Escribo este libro para explicar lo que significó esa experiencia. Me hizo ser lo que soy, me hizo participar en una gesta colectiva. Que lo individual no sea lo más importante en mi vida.
¿Sólo ventajas le ve a su incursión en el Frente Sandinista?
Perdí muchas cosas. La vida no es ni blanca ni negra. Es gris. Uno tiene experiencias, se van mezclando. Yo no soy amiga de arrepentirme de las cosas. Sí, pienso que uno tiene que vivir su vida de la forma más honesta posible y vos tenés que estar dispuesto a pagar el precio de tus errores. Y eso siempre lo tuve claro.
¿Y ese balance es positivo?
Sí, es positivo.
¿Que hubiera sido de Gioconda Belli sin la Nicaragua que le tocó vivir?
¿Que hubiera sido si yo hubiera sido hombre?

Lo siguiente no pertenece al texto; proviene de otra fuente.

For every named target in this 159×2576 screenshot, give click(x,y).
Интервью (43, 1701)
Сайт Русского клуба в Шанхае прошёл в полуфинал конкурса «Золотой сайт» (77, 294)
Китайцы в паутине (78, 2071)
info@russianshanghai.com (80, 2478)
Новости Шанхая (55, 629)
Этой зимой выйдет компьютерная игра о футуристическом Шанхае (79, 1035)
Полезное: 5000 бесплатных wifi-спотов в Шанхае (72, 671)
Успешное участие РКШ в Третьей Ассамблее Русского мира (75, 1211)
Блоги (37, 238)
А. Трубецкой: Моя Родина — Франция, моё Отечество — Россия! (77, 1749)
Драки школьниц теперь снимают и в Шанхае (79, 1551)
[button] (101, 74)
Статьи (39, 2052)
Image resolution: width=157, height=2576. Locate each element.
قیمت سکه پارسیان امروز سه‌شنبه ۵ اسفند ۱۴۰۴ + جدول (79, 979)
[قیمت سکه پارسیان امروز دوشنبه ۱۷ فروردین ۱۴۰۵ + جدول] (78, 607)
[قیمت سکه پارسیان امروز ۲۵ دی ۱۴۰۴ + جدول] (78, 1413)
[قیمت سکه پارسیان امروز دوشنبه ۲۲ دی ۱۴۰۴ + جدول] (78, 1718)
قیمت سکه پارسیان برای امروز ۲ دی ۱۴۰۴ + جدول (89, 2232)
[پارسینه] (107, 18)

Yo me he puesto a pensar qué hubiera sido de mí si no me meto al Frente Sandinista. Yo hubiera sido una mujer casada, con hijos, no sé... hubiera seguido trabajando en publicidad, no dudo que hubiera escrito. Pero, ¿cómo puede haber una vida que no sea influida por lo que vivís? Por eso digo en el principio del libro que las cosas que decidieron mi vida fueron el país donde nací y el sexo con el que vine al mundo.